Моя маленькая аудитория внимала молча и, как мне показалось, сочувственно.

— Вот что такое водка. Вот почему это русский напиток. Далее. Водка и, заметьте, только водка, действует именно так, как надо, если ее правильно пить.

— О, Анна, — вздохнула Мэй.

— Боже, как это печально, — сказала Энн.

— Мне кажется, в этом есть нечто героическое, — твердо произнес Ричард.

— Пить очень просто: напиток может быть не охлажденным — тогда лучше чувствуется вкус. Если охлаждать — то ни в коем случае не добавлять лед, а держать на льду бутылку. Поставленная на стол, она должна покрыться белой изморозью. Во всех случаях наливать в маленькие рюмки — у нас их называют стопки — и обильно закусывать каждую порцию. Еды должно быть много, и вполне существенной, даже жирной. Вот и все. Да, еще одно. Никак нельзя пить в одиночестве — это противно всему тому, что я только что назвала. Любое отклонение — нарушение традиции, искажение смысла, а потому приводит к тяжелым последствиям. Причем довольно быстро. Вот почему именно в России так часто спиваются. Ведь испытания на каждом шагу, каждый день. Возникает соблазн и водку пить соответственно. Трудно не поддаться желанию любую неприятность или сложность счесть испытанием. Человек устает. Вот в чем главная опасность.

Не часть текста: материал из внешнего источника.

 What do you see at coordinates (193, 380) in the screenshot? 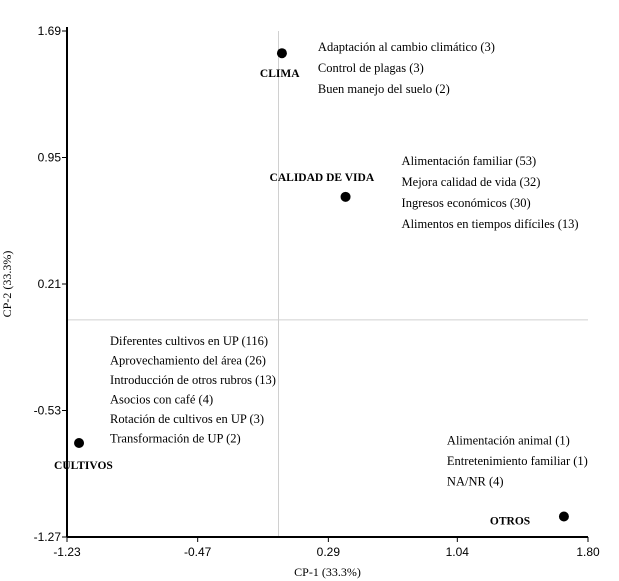
I see `point-annotation: Introducción de otros rubros (13)` at bounding box center [193, 380].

— О! — сказали все трое. — О-о!

Мэй взяла на руки бордер-терьера, а стэффорд залез в кресло к Энн и устроился у нее на коленях. Обе англичанки прижали собак с себе и покачивали их, как младенцев.

— Did your father cuddle you, Anna? [123] — спросил неожиданно Ричард.

— Почему вы спросили об этом?

— Я не могу ответить. Не могу ответить сейчас.

— И я не могу. Сейчас.

Старшие дамы сделали вид, что ничего не слышали.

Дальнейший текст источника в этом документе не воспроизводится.